Anecdotal information from monitoring of fleet week, National Park 
Service staff observations, and local sailors reported observations of 
anywhere from 10-15 seals per day while out on the water. Therefore, in 
an extremely conservative estimation, we assume that ten animals per 
day may be hauled-out in locations along the waterfront and that all 
animals will be harassed. The previously mentioned Channel Islands 
observations indicate that approximately 75 percent of animals hauled-
out at the time of disturbance are harassed by a given stimuli, but it 
is likely that all animals will flush in this context.

Elephant Seals

    As stated previously, elephant seals breed between December and 
March and have been rarely sighted in the Bay. However, regular, if 
infrequent, sightings of juveniles have been made in recent years at 
Crissy Field beach. Therefore, it is possible that an elephant seal 
could occur within areas that are ensonified above levels that NMFS 
considers to result in Level B harassment. Although possible, it is 
unlikely that elephant seals will be harassed; however, in order to be 
precautionary the applicants have requested authorization for 
incidental take of two elephant seals over the life of the IHA and we 
have authorized that take.
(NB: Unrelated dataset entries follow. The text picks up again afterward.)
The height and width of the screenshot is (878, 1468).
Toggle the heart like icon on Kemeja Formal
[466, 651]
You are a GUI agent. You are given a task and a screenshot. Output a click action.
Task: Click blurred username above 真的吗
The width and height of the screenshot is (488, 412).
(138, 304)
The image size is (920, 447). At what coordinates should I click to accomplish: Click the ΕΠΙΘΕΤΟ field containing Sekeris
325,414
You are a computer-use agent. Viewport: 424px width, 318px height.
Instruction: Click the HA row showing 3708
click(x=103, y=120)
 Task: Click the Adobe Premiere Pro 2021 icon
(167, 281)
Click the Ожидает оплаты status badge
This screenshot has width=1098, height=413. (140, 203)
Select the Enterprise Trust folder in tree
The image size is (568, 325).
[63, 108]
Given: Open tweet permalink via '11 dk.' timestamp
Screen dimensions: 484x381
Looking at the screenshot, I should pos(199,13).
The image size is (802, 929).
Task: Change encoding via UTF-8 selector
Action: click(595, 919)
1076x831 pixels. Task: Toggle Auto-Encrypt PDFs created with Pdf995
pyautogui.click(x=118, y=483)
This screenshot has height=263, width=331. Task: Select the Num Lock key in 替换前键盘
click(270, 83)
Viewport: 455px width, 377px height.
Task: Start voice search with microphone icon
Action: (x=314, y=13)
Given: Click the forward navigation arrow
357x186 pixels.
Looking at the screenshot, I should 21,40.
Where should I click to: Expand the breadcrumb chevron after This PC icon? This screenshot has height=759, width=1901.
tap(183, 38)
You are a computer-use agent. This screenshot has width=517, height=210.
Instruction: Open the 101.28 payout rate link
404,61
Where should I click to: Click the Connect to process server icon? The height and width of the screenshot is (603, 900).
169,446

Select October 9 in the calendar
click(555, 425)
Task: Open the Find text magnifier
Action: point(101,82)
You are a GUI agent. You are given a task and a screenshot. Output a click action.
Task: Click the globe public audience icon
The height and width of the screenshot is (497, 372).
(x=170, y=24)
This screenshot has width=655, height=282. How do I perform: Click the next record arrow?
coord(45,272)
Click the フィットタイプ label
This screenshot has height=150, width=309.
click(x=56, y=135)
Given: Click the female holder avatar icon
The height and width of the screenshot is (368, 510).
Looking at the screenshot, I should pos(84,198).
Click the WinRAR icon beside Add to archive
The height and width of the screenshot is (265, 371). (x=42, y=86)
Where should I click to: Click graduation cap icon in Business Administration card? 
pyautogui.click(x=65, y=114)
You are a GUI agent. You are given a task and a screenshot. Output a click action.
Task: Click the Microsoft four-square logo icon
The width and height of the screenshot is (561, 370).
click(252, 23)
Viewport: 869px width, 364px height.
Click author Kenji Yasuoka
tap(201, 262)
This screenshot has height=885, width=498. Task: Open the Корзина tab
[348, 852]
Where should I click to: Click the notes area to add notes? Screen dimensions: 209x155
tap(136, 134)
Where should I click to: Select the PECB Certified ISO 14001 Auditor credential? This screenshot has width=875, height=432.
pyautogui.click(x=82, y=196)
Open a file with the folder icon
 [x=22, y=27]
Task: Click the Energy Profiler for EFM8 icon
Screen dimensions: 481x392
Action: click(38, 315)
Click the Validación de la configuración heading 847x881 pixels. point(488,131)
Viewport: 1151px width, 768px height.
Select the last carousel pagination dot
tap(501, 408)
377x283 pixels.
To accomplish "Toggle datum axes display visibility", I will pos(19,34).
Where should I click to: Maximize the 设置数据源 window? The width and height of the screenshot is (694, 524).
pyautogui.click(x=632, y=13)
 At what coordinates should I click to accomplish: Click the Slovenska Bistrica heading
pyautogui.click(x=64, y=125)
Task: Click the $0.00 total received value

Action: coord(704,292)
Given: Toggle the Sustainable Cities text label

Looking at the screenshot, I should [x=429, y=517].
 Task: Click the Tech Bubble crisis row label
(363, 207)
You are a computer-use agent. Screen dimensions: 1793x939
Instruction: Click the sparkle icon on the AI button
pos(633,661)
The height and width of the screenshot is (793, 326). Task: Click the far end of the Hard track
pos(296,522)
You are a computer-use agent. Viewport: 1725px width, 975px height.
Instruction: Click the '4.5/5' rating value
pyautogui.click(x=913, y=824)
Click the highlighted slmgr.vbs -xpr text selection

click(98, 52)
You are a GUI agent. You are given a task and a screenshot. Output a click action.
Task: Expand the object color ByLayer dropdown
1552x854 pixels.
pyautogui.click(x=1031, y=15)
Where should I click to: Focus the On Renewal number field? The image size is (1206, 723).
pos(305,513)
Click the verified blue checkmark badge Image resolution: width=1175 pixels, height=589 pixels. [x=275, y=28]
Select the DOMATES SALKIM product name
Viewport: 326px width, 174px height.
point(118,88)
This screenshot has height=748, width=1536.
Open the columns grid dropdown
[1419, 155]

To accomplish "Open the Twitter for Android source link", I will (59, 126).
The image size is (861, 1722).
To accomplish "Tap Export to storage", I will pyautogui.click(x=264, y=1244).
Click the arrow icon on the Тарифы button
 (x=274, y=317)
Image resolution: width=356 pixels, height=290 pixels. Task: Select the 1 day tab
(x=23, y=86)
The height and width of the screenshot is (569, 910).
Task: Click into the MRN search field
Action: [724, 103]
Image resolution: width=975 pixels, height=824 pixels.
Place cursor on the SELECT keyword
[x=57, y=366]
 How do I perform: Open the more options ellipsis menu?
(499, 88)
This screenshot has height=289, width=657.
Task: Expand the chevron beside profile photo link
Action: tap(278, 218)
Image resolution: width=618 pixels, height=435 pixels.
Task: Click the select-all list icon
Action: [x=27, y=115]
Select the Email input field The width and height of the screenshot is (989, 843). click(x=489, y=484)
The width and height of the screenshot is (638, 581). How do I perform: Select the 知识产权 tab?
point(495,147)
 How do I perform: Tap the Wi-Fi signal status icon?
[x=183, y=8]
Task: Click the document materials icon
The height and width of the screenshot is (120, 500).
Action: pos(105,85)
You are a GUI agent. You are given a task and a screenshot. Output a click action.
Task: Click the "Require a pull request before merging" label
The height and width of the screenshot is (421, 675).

There is no information upon which to base a 
quantitative estimate of potential take; therefore, take is estimated 
on the basis of the few individuals observed at Crissy Field beach.
    It is not anticipated that elephant seals will be harassed by 
helicopter operations and/or fireworks displays because (1) Elephant 
seals have been observed, during the aforementioned Channel Island 
monitoring, to display behavioral reactions to potentially harassing 
stimuli less than one percent of the time; (2) Crissy Field beach is 
over 4 km distant from the nearest potential fireworks display 
location; and (3) helicopters will avoid Crissy Field beach by 1,000 ft 
in response to concerns about sensitive avian species.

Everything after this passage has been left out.